The kernel imposes two thresholds — expressed as a percentage of available memory — to control how much dirty data can accumulate.

`dirty_background_ratio` (default: 10%)

The soft limit. When dirty pages exceed this fraction of memory, the background flusher (wb_workfn) is woken up to start writing. Processes writing new data are not stalled — writeback runs concurrently.

`dirty_ratio` (default: 20%)

The hard limit. When dirty pages hit this fraction of memory, the kernel throttles the writing process directly: balance_dirty_pages() stalls the process (via io_schedule_timeout(), putting it in TASK_UNINTERRUPTIBLE D-state) until enough dirty pages have been flushed. This is sometimes called direct reclaim throttling or dirty throttling. Throttled writers appear in D-state (uninterruptible sleep waiting for I/O), which is why vmstat reports them under b (blocked).

          0%        10%         20%
          |---------|-----------|
          clean   background   direct
                   flusher     reclaim
                   wakes up    (process stalls)

`/proc/sys/vm/` parameters

Parameter	Default	Description
`dirty_ratio`	20	Hard limit: % of memory that can be dirty before a writing process is throttled
`dirty_background_ratio`	10	Soft limit: % of memory that triggers background writeback
`dirty_bytes`	0	Hard limit in bytes (overrides `dirty_ratio` when non-zero)
`dirty_background_bytes`	0	Soft limit in bytes (overrides `dirty_background_ratio` when non-zero)
`dirty_writeback_centisecs`	500	How often the flusher wakes up, in centiseconds (500 = 5 s)
`dirty_expire_centisecs`	3000	How old a dirty page must be before it is eligible for writeback (3000 = 30 s)

# Read current values:
sysctl vm.dirty_ratio vm.dirty_background_ratio \
       vm.dirty_writeback_centisecs vm.dirty_expire_centisecs

# Tune for a write-heavy workload (more buffering):
sysctl -w vm.dirty_ratio=40
sysctl -w vm.dirty_background_ratio=20

# Tune for durability (flush more aggressively):
sysctl -w vm.dirty_writeback_centisecs=100   # wake up every 1 s
sysctl -w vm.dirty_expire_centisecs=500      # flush pages older than 5 s

The logic that enforces the hard limit lives in mm/page-writeback.c:

/* mm/page-writeback.c (simplified) */
static void balance_dirty_pages(struct bdi_writeback *wb,
                                 unsigned long pages_dirtied)
{
    for (;;) {
        unsigned long nr_dirty = global_node_page_state(NR_FILE_DIRTY);
        unsigned long dirty_thresh = wb_calc_thresh(wb, ...);

        if (nr_dirty <= dirty_thresh)
            break;

        /* Kick background writeback */
        wb_start_background_writeback(wb);

        /* Throttle the writing process (task enters D-state / TASK_UNINTERRUPTIBLE) */
        nr_reclaimable = nr_dirty - dirty_thresh;
        pause = msecs_to_jiffies(
            balance_dirty_pages_ratelimited_interval(wb, nr_reclaimable));
        io_schedule_timeout(pause);
    }
}

When writeback triggers

Writeback fires from four distinct sources:

1. Periodic (timer-based)

Every dirty_writeback_centisecs centiseconds, the per-BDI delayed work item fires wb_workfn.
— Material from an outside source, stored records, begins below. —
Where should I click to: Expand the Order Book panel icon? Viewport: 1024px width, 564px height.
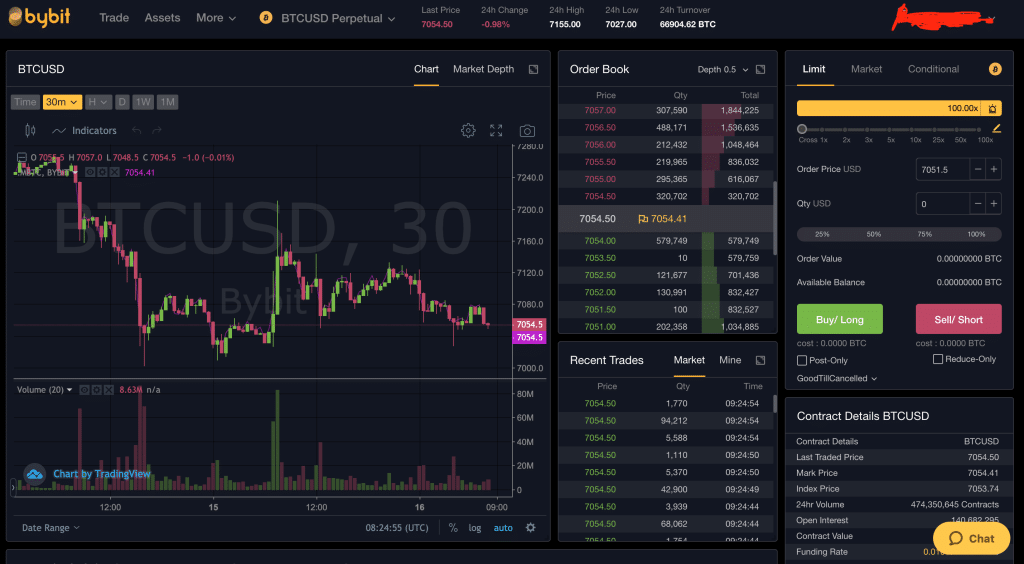click(x=760, y=70)
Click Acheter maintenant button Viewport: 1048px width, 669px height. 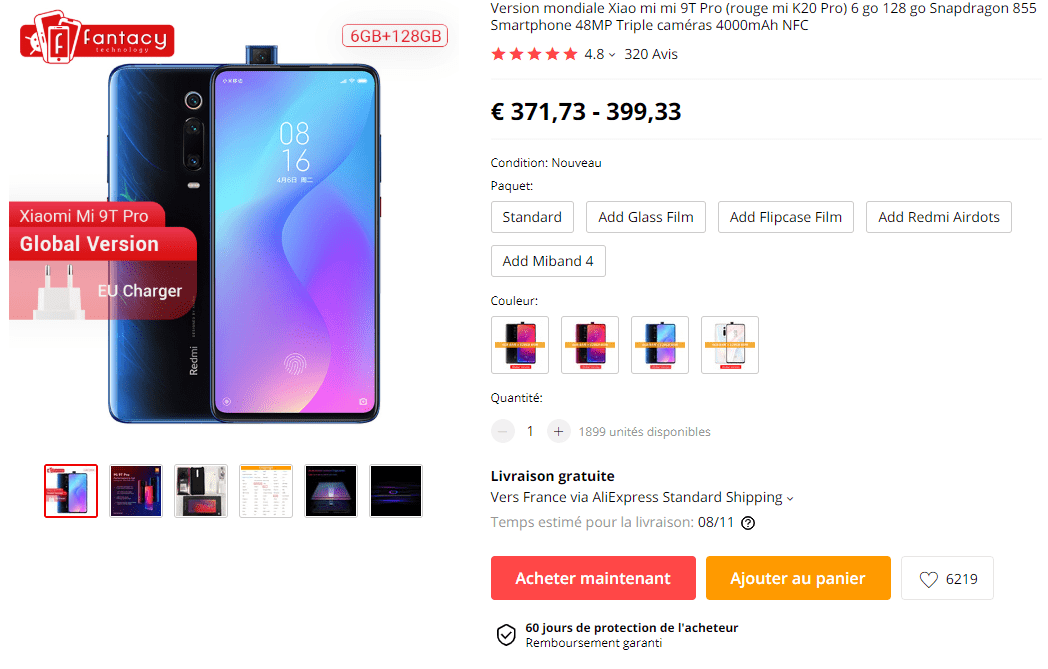(x=593, y=578)
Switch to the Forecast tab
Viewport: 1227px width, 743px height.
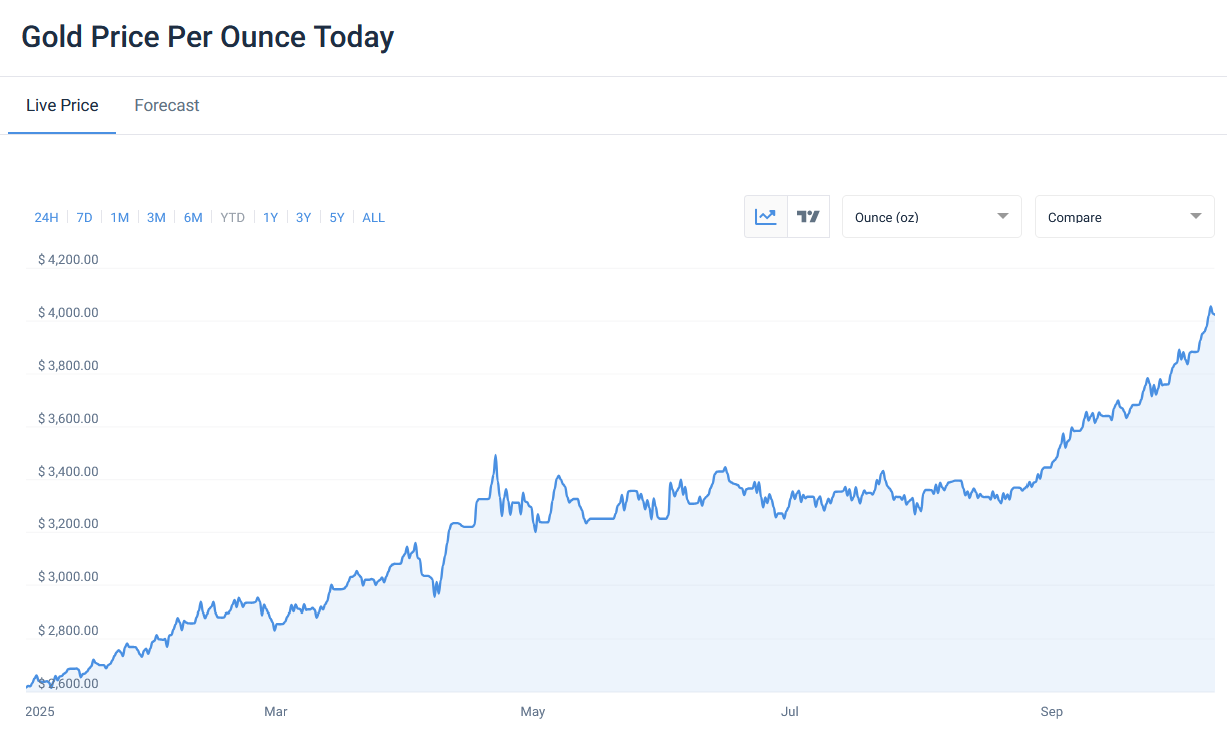[x=167, y=106]
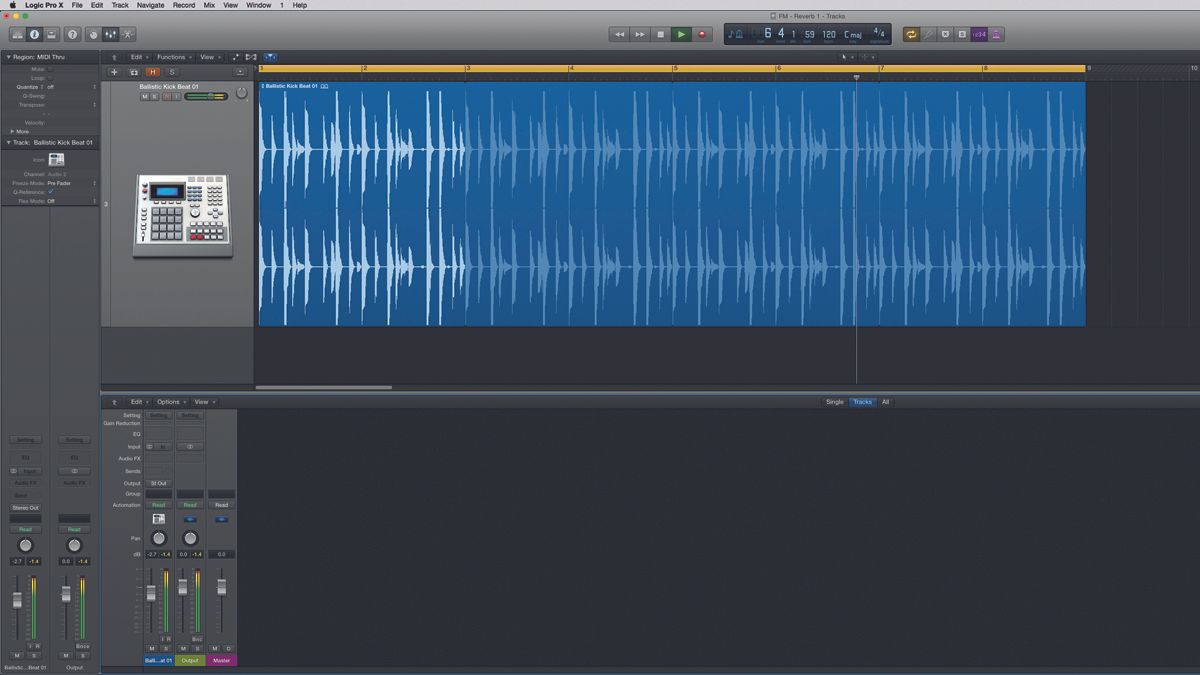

It flushes pages older than dirty_expire_centisecs. This is the normal steady-state path for most workloads.

2. Soft limit crossed

When dirty pages exceed dirty_background_ratio, wb_start_background_writeback() is called from balance_dirty_pages(), waking the flusher immediately without stalling the writer.

3. Memory pressure (kswapd)

When kswapd tries to reclaim pages, it cannot reclaim dirty pages without writing them first. It calls wakeup_flusher_threads() to ask writeback to flush dirty pages so they become reclaimable. If background writeback is too slow, kswapd itself may write pages directly.

4. Explicit sync calls

sync(), fsync(), and fdatasync() inject a wb_writeback_work item directly into the BDI's work queue, bypassing the periodic timer entirely.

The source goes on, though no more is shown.